Humor me and let’s pretend you have a child in the fourth grade. When you meet your son or daughter’s new teacher, Mr. Drumfp, you discover this is his first-year teaching. You congratulate him on getting through school and know his first-time teaching will be challenging yet rewarding. There will be a learning curve for him as well as the young minds he’s molding, you tell him.

“I don’t need education, or briefings from the school,” he replies, “I’ll make your student great again.” Mr. Drumfp smiles, and gives you a look that makes you feel a little uncomfortable, like he’s checking you out as he comments he didn’t actually go to university. He didn’t get a teaching certificate. (The look he’s giving you is definitely inappropriate.)But you know your student was great before, you’ve always known your child’s potential. It strikes you then, he has no education or experience to teach. It doesn’t appear he has any interest in your student.

“But hey, how hard could it be?” he asks returning his gaze to your face, bringing his attention back to the conversation. He then begins to explain to you a new alternative facts math program that he just made up. “It’s so easy, incredibly easy, so that even the students that don’t know math can do the equations, the forgotten students will never not be able to do the math.” On the chalkboard, he writes 2 + 2 = 2.2 then 3 + 1 = 3.1.
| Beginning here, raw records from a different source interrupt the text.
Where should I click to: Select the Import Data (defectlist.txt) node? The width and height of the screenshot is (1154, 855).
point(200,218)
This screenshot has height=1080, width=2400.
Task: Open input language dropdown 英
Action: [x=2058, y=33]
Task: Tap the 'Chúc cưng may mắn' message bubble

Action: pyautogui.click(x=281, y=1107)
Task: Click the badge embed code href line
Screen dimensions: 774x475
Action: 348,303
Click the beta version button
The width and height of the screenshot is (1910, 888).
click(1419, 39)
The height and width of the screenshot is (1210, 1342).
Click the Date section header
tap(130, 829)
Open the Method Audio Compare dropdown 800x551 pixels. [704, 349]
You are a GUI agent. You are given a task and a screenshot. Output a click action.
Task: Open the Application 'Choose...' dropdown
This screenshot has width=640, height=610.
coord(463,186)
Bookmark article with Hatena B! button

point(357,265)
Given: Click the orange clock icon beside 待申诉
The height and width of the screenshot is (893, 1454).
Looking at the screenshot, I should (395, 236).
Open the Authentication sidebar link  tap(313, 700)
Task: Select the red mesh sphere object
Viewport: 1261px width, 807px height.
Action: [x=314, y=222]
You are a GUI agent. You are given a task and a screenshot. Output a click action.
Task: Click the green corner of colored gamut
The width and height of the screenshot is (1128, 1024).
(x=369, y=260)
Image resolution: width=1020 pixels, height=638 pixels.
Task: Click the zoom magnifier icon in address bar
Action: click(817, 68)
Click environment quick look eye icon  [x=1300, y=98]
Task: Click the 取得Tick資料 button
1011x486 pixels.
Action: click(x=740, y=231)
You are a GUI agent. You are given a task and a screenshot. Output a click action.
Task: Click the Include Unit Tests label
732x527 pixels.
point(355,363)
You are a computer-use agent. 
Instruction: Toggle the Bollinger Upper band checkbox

You and your student exchange a look. Your child pipes up, “Mr. Drumfp, the answer to both those equations are four.”

Vehemently, Mr. Drumfp shakes his head, “You’re wrong” he barks, “false”. Your kid looks at you confused.

Mr. Drumfp adds science isn’t a thing  and that won’t be on the agenda for your student. At this point, he’s beaming with excitement. He’s is obviously eager to teach your impressionable child this alternative way of thinking.

He goes on to explain he’s building a wall around the playground to ensure no other students from other schools will be able to play on the best playground, “The absolute most amazing playground you’ll ever see. Its’ huge, it’s magnificent.” He suggests another school is going to pay for the wall, “Well, the tax payers will pay for it first, then the other school will reimburse us for it once it’s built,” he explains.

Mr. Drumfp adds keeping an all-white student body will keep your child safe, “And none of that LGBTQ crap,” he declares, “only straight, white, Christian students will be attending your student’s new class.”

His smile is condescending. As you exit the classroom he is still comforting you, and in your mind, you think there must be something redeeming about him if the school hired him. He pats your butt as you leave and makes a flattering comment regarding your breasts.

So now what? Do you explain to your son or daughter, “honey, you have to go to school for twelve whole years, and you only have to have Mr. Drumfp for one year. You’ll survive.” OR to you realize your child’s potential if they can just get the right guidance and accurate information in a loving and safe environment? You don’t hate Mr. Drumfp, you just want what’s in your kid’s best interest. You want his or her teacher to have some education behind them, perhaps a little experience in teaching. Why?  Because you love your child.

It’s not about hating Mr. Trump. It’s about wanting the right person for the job; a competent, compassionate and literate leader. I know my country’s potential. I know it’s smart, caring and knows right from wrong. It’s about doing what’s in the best interest for a country you’ve loved your whole life. No, I don’t want Mr. Drumfp teaching my kid and I don’t want Mr. Trump ruining my country. So far, in less than a month, his ratings are lower than any other president in history. Everyday it’s something that’s definitely not great, definitely not in the best interest of the middle class. Please America… care.